7.  Philosophy: The Most Important of Greek Contributions?

       A.  First philosophers
       B.  Greatest: Socrates, Plato, Aristotle

 8.  Greek science

       A.  Thales/Democritus/Aristotle
       B.  Euclid/Pythagoras in math
       C.  Eratosthenes (Circumference of the earth)
       D.  Aristarchus of Samos ("Copernican" theory)
       E.  Archimedes (specific gravity, etc.)

    How is it the Greeks were able to achieve so much?  Some special genius?  Miraculous intervention of God?  Chance?  Greek history suggests some answers--short overview of Greek history.

       Minoan civ began, not in Greece proper, but an island of coast, Crete.  Minoans first great civilization on the European continent.  (C. 3000--height 2000-1500 B.C.)  We don't know as much about them as we would like/can't read their writing.  But: very advanced civilization.  Indoor plumbing, living standards higher than Europe would see again for 3000 years.  Natural enough that memory of this civ. would make it a golden age, perhaps even exagerate achievements.  Minoans probably source of Atlantis legend, a legend that still fascinates people today.

       Equally interesting the next great phase of Greek civilization, the Mycenaeans (1500-1200 B.C.).  With Mycenaeans, we are a little luckier: we can read their writing.  Unfortunately mostly business texts.  (Not much fascinating in that!).  But we also have another source for Mycenaeans: poems of Homer, Iliad and Odyssey.  The Heroes Homer writes about (Agamemnon, Achilles, Odysseus, etc.) lived during the Mycenaen period.  Just stories?  Historians once thought so, but Archaeology has tended to confirm things Homer says about Mycenaean age.

       Trojan war was last great adventure of Mycenaean period.  Mycenaeans were attacked by new Greek speakers: Dorians.  We don't know much about Dorian period.  One great achievement: the poems of Homer--not much else.  A dark age--but this dark age gave rise to one of the most impressive civilizations the world has ever seen.

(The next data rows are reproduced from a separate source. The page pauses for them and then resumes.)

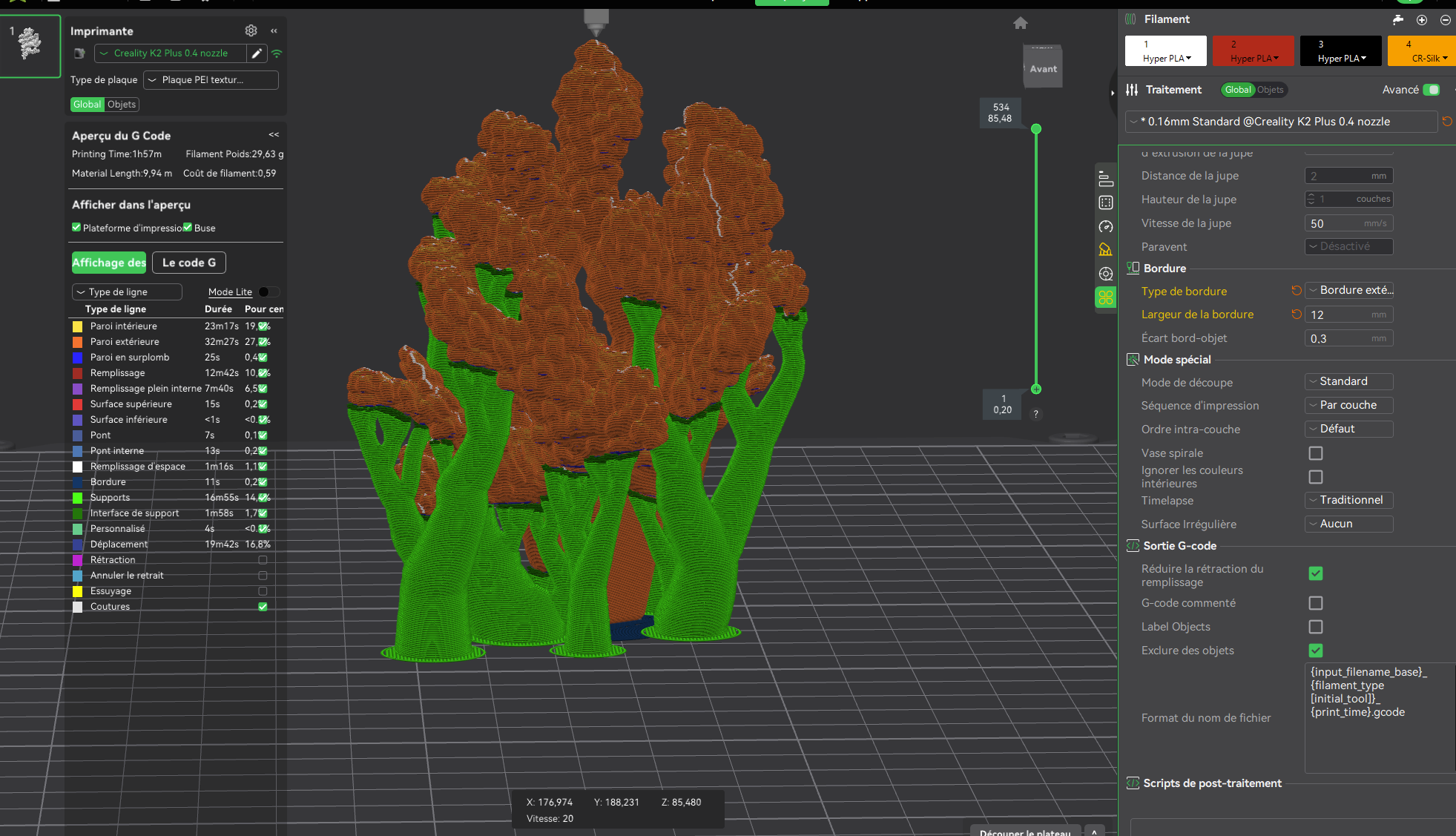
Task: Switch to Objets tab in Traitement
Action: coord(1271,90)
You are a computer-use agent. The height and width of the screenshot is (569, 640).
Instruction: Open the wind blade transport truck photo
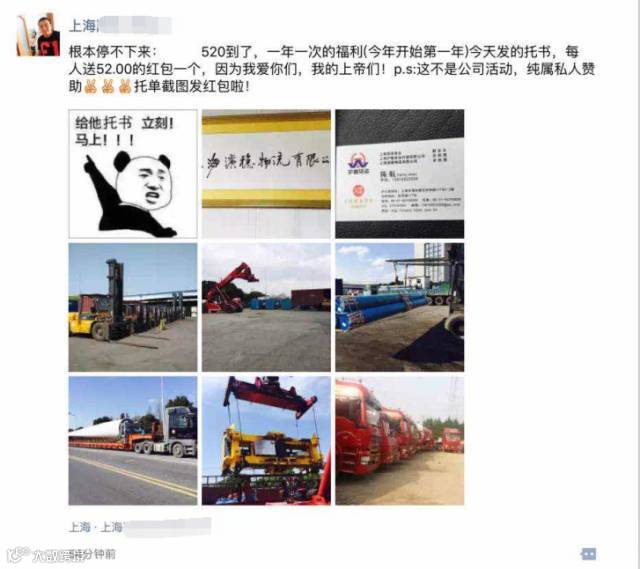tap(133, 441)
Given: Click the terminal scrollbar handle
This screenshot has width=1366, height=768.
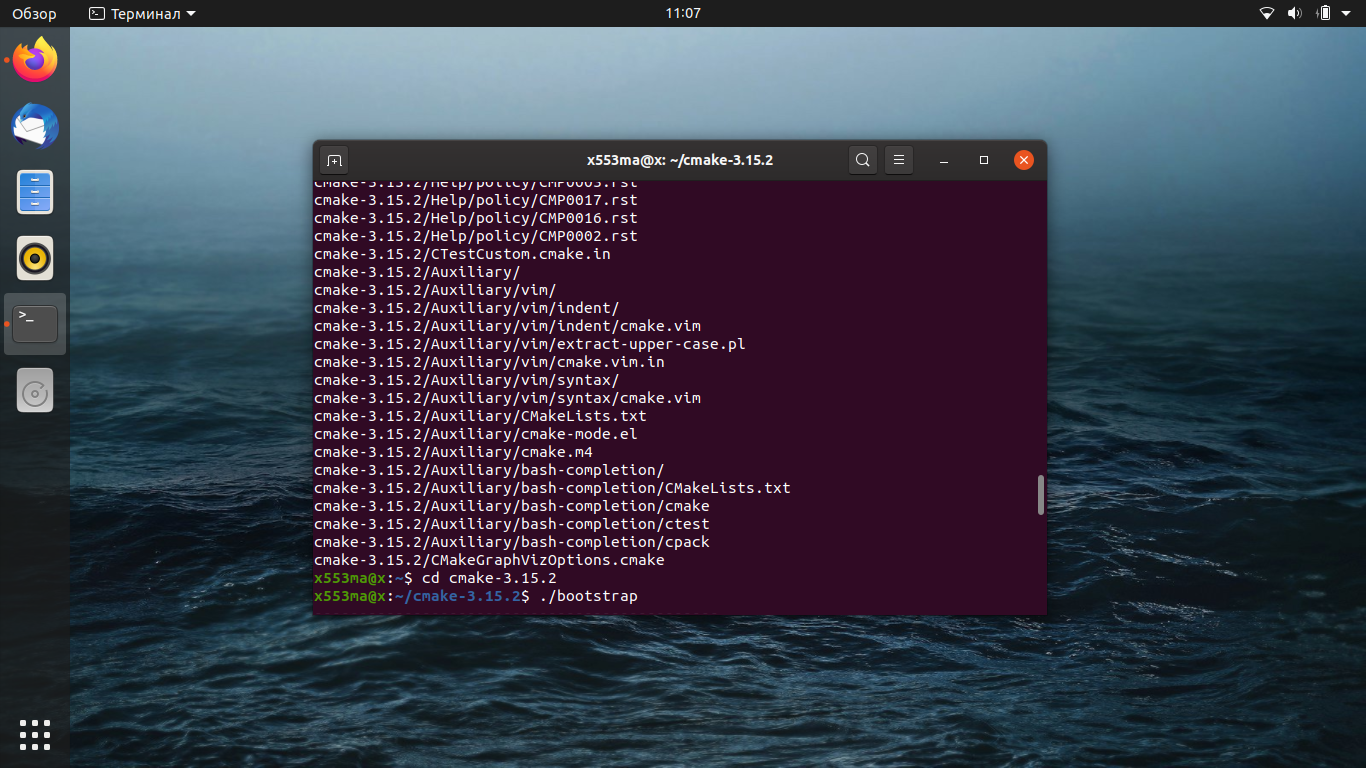Looking at the screenshot, I should point(1041,495).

       Greek political system that emerged during the dark ages was based around what called the polis (word that gives us political/politics).  Polis a city-state: not a kingdom or empire, but an independent, self-governing community (Egyptian nomes, Sumerian cities.)  Polises ranged from a few thousand, as many as 200,000.   But whether big or small, each polis has its own facinating story to tell.  Corinth: the San Franisco of the ancient world, a wealthy trading city, full of the finest in Greek culture, but also a city of thousands of prostitutes.  ("Corinthing").  Thebes, a city that suffered military defeat after military defeat--until they put together an army dominated by homosexuals. 

       But most fascinating of all polises, probably the most important, Sparta and Athens.

       Story of Sparta first.  Sparta at first little different than other city states, had agora, acropolis.  Began to change after a series of wars with neighboring Messenia.  Got helots/perioikoi/land.  Nice!  But to preserve status had to turn selves into a military machine.

       1.  Government

              a.  Apella
              b.  Gerousia
              c.  Kings

       2.  Spartan lifestyle

           Baracks: (one bite of Spartan food--age 7/discipline (boy and fox). 

       3.  Women in sparta: high status (other Greeks disaproved)

       (Why is it that Spartan women are the only women in Greece who rule men?  Because Spartan women are the only ones who give birth to men).

       4.  Spartan contributions

1. Laconic phrases: "with it or on it," "needs grain"

2. Example of what a disciplined lifestyle can do: Michagan State Spartans, San Juan Spartans: you don't here athletic teams called Athenians, Thebans, Corinthians--and of course Lesbians wouldn't do at all.

       At same time as Sparta, Athens developing a very different type of Polis.  Agora/Acropolis.  But far more trade, far more cosmopolitan.  Athens more democratic than Sparta:  Solon, Cleisthenes, and Pericles.  Ecclesia.  law courts (600 jourers; no lawyers; sun up to sun down.)